═════ SUPPLIED MATERIAL ═════
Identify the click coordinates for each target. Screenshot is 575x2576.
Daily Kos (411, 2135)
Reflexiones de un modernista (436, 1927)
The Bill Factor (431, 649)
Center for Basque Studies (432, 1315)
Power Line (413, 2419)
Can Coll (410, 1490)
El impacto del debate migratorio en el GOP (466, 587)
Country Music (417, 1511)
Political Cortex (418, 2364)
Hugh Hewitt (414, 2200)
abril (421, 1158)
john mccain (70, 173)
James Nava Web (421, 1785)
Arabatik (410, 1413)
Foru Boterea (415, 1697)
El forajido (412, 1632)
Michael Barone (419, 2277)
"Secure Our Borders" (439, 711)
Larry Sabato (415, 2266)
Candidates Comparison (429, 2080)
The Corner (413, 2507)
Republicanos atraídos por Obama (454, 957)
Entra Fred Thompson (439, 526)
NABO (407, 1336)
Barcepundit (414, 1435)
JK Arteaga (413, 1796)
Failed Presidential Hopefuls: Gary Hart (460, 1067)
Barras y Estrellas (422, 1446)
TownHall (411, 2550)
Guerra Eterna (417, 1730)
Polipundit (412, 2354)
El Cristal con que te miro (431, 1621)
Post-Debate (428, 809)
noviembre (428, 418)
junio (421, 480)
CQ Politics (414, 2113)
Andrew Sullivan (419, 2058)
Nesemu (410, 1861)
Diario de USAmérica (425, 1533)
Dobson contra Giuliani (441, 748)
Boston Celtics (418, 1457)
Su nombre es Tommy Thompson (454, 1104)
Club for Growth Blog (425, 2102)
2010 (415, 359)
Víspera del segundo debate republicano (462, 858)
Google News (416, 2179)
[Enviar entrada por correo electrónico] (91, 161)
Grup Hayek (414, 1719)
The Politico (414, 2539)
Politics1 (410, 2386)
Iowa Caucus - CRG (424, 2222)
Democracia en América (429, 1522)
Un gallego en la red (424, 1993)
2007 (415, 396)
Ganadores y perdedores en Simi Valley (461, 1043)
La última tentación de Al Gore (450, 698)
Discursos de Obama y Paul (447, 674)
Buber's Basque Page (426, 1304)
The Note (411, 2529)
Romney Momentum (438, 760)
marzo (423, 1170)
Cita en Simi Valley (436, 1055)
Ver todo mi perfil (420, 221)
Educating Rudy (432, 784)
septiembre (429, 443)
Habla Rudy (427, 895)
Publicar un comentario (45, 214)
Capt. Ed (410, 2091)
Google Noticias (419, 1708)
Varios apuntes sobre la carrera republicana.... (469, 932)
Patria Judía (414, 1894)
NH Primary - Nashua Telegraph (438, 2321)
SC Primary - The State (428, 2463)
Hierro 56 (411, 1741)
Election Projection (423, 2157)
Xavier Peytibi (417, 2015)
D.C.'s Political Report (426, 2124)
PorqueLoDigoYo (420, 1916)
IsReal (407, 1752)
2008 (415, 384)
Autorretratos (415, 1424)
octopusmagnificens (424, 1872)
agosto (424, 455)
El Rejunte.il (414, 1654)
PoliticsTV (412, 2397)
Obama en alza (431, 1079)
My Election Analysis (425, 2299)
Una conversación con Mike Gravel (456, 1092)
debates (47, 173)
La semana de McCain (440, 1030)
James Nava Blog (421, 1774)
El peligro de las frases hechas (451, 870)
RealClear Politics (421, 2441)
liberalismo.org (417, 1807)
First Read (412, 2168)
═════
> [WHAT YOU SHOULD DO]: Filter this listing and copy only the lines holding the word "Blog".

> [ANSWER TO THE EXERCISE]:
Club for Growth Blog (425, 2102)
James Nava Blog (421, 1774)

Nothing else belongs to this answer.